Ion

Euripides

Euripides. The Plays of Euripides, Translated into English Prose from the Text of Paley. Vol. I. Coleridge, Edward P., translator. London: George Bell and Sons, 1906.

  1. Tell me what response thou bringest from Trophonius, touching our future hopes of mutual offspring.
Xuthus
  1. He deigned not to forestal the prophecies of Phoebus. This only did he say, that neither thou nor I should return unto our house childless from the shrine.
Creusa
  1. Majestic mother of Phoebus, to our journey grant success, and may our previous dealings with thy son now find a better issue!
Xuthus
  1. It will be so; but who acts as the god’s spokesman here?
Ion
  1. I serve outside the shrine, others within,
  2. who stand near the tripod, even the noblest of the Delphians chosen by lot, sir stranger.
Xuthus
  1. ’Tis well; I have attained the utmost of my wishes. I will go within; for I am told that a victim has been slain in public before the temple for strangers,
  2. and to-day,—for it is a lucky day,—I would fain receive the god’s oracle. Do thou, my wife, take branches of laurel, and seated at the altars pray to the gods that I may carry home from Apollo’s shrine an answer that bodeth well for offspring.
Creusa
  1. All this shall be. Now, at any rate, if Loxias would retrieve his former sins, e’en though he cannot be my friend
    entirely, yet will I accept whate’er he deigns to give, because he is a god.
Ion
  1. Why doth this stranger lady hint dark reproaches against the god
  2. unceasingly, either out of affection for her on whose behalf she seeks the oracle, or maybe because she is hiding something needing secrecy? Yet what have I to do with the daughter of Erectheus? She is naught to me.
  3. No, I will go to the laver, and from golden ewers sprinkle the holy water. Yet must I warn Phoebus of what is happening to him; he ravishes a maid and proves unfaithful to her, and after secretly begetting a son leaves him to die. O! Phoebus, do not so, but as thou art supreme,
  4. follow in virtue’s track; for whosoever of mortal men transgresses, him the gods punish.
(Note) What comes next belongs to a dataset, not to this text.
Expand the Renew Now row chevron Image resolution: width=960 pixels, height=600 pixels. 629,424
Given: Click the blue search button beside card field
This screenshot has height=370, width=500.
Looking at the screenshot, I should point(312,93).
How, then, can it be just that you should enact your laws for men, and yourselves incur the charge of breaking them? Now I will put this case, though it will never happen.
  5. Wert thou, wert Poseidon, and Zeus, the lord of heaven, to make atonement to mankind for every act of lawless love, ye would empty your temples in paying the fines for your misdeeds. For when ye pursue pleasure in preference to the claims of prudence, ye act unjustly; no longer is it fair
  6. to call men wicked, if we are imitating the evil deeds of gods, but rather those who give us such examples. [Exit Ion
Chorus
  1. On thee I call, Athena mine, at whose birth-throes no kindly goddess lent her aid,
  2. delivered as thou wert by Titan Prometheus from the forehead of Zeus. Come, O lady Victory, come to the Pythian shrine, winging thy way from the gilded chambers of Olympus
  3. to the city’s streets, where Phoebus at his altar on the centre of the world brings his oracles to pass beside the dance-encircled tripod;
  4. come, too, thou daughter of Latona, together come, ye virgin goddesses, fair sisters of Phoebus! And be this your prayer, fair maidens, that the ancient house of Erechtheus
  5. may obtain
    by clear oracles the blessing of children, though late it come.